══ AVAILABLE RECORDS
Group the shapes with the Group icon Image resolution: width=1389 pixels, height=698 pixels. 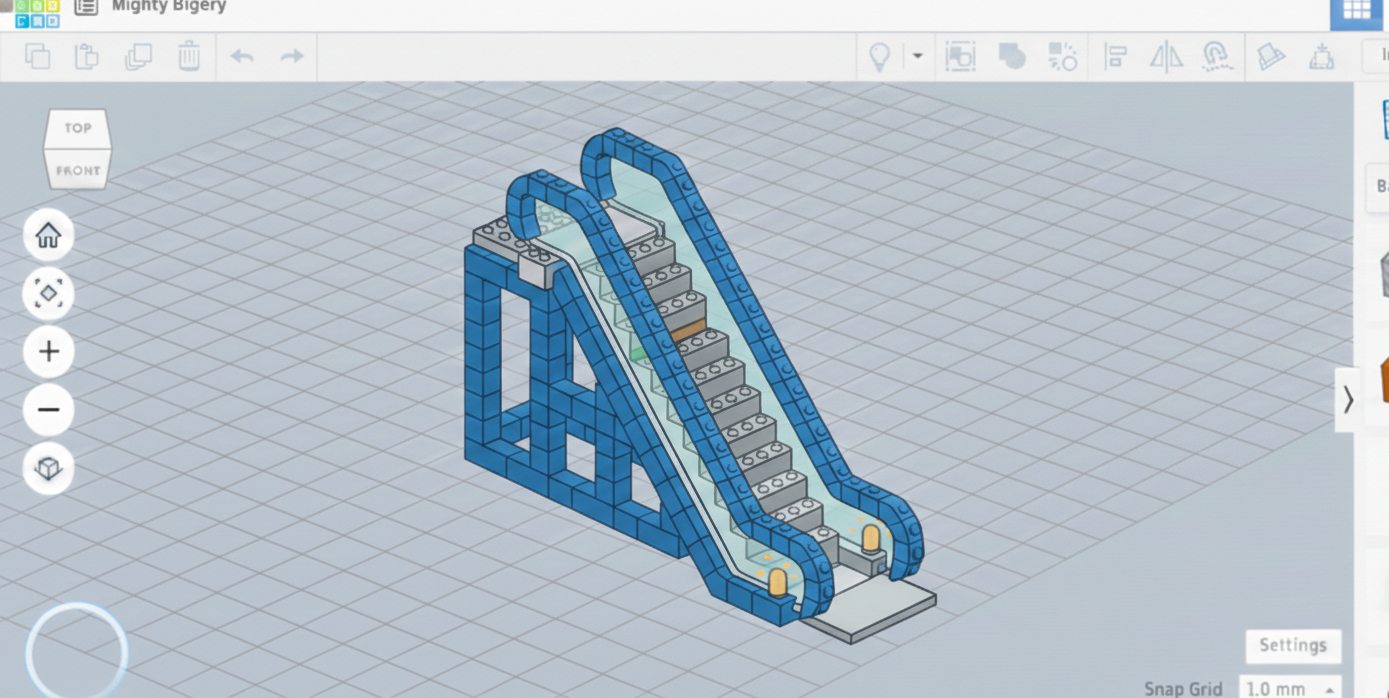pos(1012,56)
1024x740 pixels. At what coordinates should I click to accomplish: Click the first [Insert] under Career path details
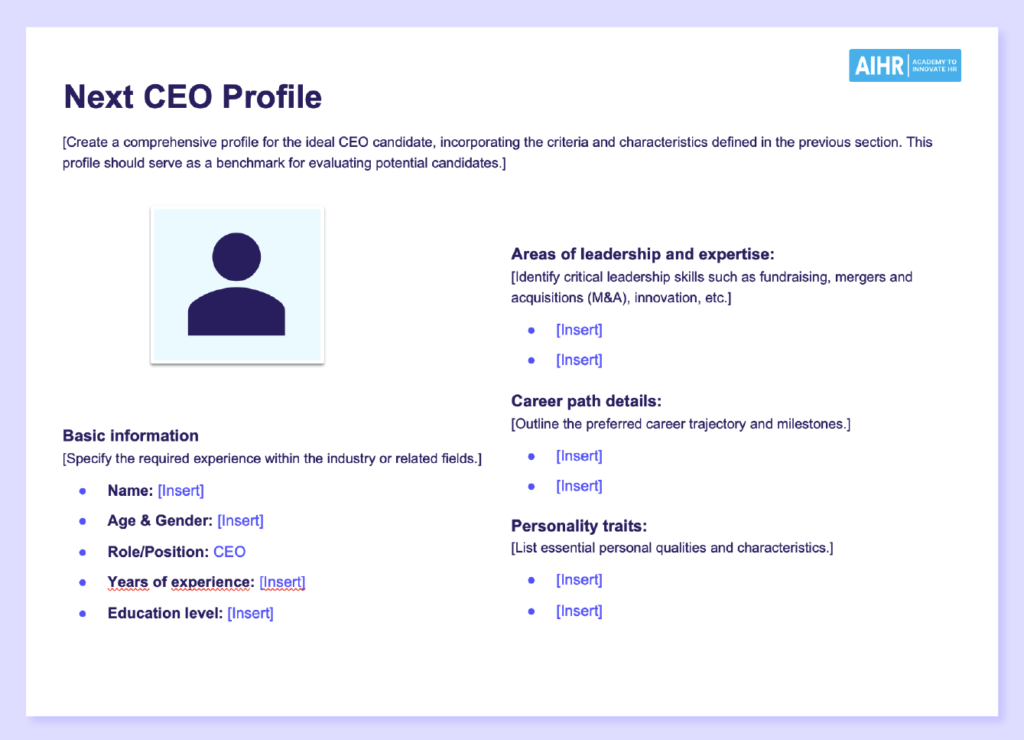(579, 456)
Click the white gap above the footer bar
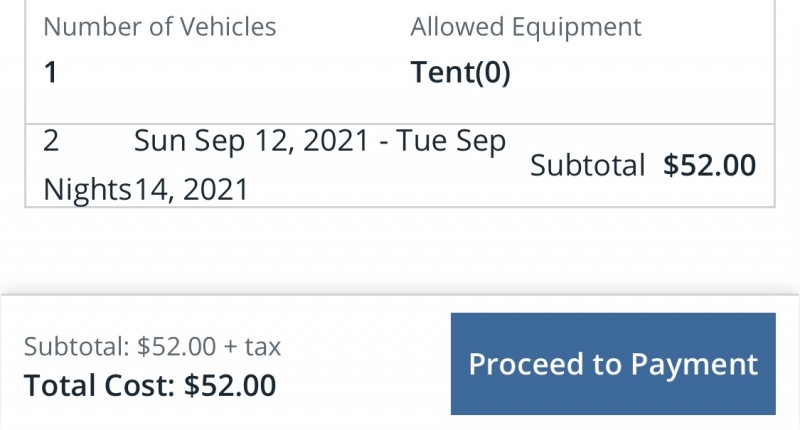The width and height of the screenshot is (800, 430). pyautogui.click(x=400, y=250)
════
• _WORK REQUIRED_
Find the line that contains "1024x740 pixels. At", then write out that line and every line after it through the end of the records, exactly. Leave the pictures out.

• _TASK SOLUTION_
1024x740 pixels. At what coordinates should I click to accomplish: Click the first [Insert] under Career path details
(579, 456)
Click the white gap above the footer bar
The width and height of the screenshot is (800, 430). pyautogui.click(x=400, y=250)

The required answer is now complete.